Figure 4Response of an ERBB2‐amplified metastatic colorectal cancer (mCRC) to antihuman epidermal growth factor receptor 2 (HER2)‐targeted therapy. A 39‐year‐old woman with a pT3N0 rectal adenocarcinoma developed widespread metastatic disease and was treated with systemic chemotherapy and metastasectomies. The mCRC was found to be KRAS wild‐type on routine single‐gene testing and anti‐EGFR therapy with cetuximab was used until disease progression. Comprehensive genomic profiling was performed on a metastasis sample at that time and revealed ERBB2 amplification at 21 copies and a tumor protein p53 (TP53) base substitution. Combination therapy with trastuzumab with a backbone of capecitabine and oxaliplatin was initiated. Treatment with trastuzumab continued for 12 months, after which time the patient's symptoms returned with biomarkers and radiology confirming progressive disease. Representative computed tomography scan image of upper lung metastasis is shown (A) at baseline and (B) after 3 months of trastuzumab and chemotherapy. The arrow indicates significantly regressed tumor burden accounting for improved pulmonary symptoms. The targeted therapy using trastuzumab in combination with cytotoxic chemotherapy maintained a strong response in the patient over a 1‐year course of therapy, reducing tumor burden and improving quality of life.
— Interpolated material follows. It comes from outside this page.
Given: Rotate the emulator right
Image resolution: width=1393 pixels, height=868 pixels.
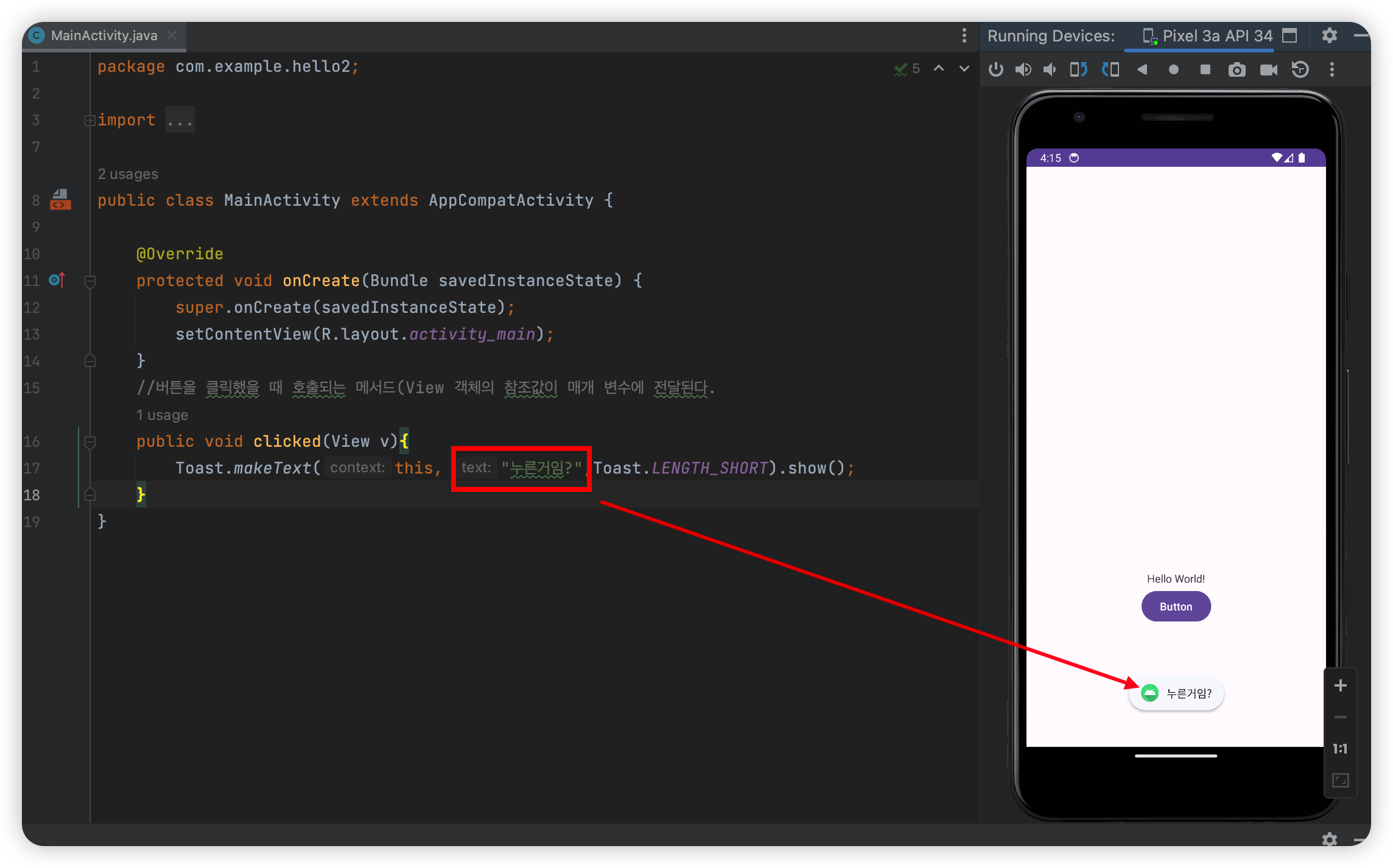Looking at the screenshot, I should click(x=1111, y=69).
Figure 5(A) Metastatic colorectal cancer to the liver in a 72‐year‐old woman whose tumor had progressed after 4 separate lines of chemotherapy. (B) Comprehensive genomic profiling revealed both ERBB2 (163 copies) and retinoic acid receptor alpha (RARA) (35 copies) amplification as well as multiple untargetable short variant genetic alterations. This tumor responded clinically for 6 months to a combination of trastuzumab and lapatinib, with a significant decrease in serum carcinoembryonic antigen levels.